(DATA RECORDS)

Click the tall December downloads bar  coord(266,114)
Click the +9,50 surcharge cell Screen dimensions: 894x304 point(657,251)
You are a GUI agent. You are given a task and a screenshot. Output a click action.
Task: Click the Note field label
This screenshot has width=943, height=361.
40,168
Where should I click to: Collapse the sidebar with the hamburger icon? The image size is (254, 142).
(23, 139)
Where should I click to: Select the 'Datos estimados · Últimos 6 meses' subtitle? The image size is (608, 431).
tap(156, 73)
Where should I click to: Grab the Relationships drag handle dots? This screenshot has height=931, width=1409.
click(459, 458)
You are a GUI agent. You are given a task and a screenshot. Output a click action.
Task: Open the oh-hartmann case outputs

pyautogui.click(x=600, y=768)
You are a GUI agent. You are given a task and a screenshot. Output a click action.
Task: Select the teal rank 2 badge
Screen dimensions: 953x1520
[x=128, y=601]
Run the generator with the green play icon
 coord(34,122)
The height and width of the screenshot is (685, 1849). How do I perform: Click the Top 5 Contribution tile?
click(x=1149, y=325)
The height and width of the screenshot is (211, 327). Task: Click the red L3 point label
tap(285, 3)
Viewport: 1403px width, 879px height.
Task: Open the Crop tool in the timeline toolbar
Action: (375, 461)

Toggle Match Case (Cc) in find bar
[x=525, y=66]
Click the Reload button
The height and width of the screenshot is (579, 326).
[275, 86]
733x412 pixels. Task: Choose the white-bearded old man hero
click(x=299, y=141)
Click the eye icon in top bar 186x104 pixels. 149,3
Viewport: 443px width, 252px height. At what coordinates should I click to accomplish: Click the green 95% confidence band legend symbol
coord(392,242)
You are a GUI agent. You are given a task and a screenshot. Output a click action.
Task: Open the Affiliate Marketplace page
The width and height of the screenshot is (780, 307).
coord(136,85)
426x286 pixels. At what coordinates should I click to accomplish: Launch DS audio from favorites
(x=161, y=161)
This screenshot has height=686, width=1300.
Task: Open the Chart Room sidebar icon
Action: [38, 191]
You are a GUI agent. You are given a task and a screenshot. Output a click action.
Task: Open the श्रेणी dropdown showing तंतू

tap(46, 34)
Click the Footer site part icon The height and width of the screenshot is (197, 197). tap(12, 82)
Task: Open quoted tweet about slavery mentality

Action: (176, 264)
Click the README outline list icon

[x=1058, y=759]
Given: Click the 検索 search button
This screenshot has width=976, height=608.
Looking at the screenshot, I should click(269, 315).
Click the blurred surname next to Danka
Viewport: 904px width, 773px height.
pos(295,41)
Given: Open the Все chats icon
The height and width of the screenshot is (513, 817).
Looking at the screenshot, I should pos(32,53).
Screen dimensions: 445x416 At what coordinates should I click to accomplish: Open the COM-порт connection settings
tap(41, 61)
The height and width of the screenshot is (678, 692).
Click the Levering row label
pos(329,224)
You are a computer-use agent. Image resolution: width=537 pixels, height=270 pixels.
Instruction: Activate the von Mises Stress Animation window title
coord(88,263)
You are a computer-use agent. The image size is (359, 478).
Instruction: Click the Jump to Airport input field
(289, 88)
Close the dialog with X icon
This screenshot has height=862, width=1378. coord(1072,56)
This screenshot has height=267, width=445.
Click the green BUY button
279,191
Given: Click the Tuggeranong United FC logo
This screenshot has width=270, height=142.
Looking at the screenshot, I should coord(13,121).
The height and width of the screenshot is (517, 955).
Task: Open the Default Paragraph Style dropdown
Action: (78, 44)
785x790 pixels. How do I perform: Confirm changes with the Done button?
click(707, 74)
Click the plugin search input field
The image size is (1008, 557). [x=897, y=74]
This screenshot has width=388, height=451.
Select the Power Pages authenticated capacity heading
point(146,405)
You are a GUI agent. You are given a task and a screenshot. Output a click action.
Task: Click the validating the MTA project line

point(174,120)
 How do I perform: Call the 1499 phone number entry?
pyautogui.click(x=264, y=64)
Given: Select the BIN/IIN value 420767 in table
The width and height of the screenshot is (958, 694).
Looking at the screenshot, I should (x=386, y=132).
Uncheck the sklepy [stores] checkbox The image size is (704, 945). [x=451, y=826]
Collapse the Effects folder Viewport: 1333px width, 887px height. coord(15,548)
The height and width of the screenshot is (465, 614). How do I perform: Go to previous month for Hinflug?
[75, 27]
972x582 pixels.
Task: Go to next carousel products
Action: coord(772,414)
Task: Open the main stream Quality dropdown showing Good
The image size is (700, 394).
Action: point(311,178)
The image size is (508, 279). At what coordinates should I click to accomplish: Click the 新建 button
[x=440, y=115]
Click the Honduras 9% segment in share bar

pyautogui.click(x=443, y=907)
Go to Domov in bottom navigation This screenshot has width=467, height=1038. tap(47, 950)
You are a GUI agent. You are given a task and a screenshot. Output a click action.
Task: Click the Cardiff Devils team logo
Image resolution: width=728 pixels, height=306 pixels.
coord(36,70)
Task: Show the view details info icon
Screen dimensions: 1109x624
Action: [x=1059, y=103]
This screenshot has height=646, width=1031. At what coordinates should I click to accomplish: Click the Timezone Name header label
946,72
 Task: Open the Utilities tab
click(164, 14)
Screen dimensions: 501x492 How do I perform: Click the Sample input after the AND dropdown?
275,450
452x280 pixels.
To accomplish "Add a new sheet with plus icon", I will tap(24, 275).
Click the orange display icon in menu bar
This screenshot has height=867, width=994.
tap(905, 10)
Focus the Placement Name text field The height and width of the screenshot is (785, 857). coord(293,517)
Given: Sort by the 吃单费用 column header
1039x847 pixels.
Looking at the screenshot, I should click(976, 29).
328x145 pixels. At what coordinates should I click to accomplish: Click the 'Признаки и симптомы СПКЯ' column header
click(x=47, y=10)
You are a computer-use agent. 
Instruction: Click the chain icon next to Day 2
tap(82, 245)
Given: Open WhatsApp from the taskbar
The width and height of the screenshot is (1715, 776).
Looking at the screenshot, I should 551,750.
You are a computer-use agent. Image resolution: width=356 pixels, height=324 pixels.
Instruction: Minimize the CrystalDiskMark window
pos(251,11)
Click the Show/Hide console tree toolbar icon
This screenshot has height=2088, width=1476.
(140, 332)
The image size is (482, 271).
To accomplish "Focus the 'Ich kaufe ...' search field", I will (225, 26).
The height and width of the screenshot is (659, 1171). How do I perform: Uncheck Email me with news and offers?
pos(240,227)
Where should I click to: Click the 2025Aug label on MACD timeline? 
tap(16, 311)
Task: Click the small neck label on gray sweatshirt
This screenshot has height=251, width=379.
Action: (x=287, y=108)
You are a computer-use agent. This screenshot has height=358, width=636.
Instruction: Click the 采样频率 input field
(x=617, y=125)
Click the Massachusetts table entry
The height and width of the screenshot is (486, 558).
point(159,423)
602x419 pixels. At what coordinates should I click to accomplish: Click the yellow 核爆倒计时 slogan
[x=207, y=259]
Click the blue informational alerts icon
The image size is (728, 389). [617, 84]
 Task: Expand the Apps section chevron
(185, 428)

(End DATA RECORDS)

* WHAT NEEDS TO BE DONE:
Output, from the data above, the lines from the line with "The height and width of the screenshot is (465, 614)." to the line with "Task: Open the main" exactly as they stand, both ends included and nothing else.

* EXERCISE RESULT:
The height and width of the screenshot is (465, 614). How do I perform: Go to previous month for Hinflug?
[75, 27]
972x582 pixels.
Task: Go to next carousel products
Action: coord(772,414)
Task: Open the main stream Quality dropdown showing Good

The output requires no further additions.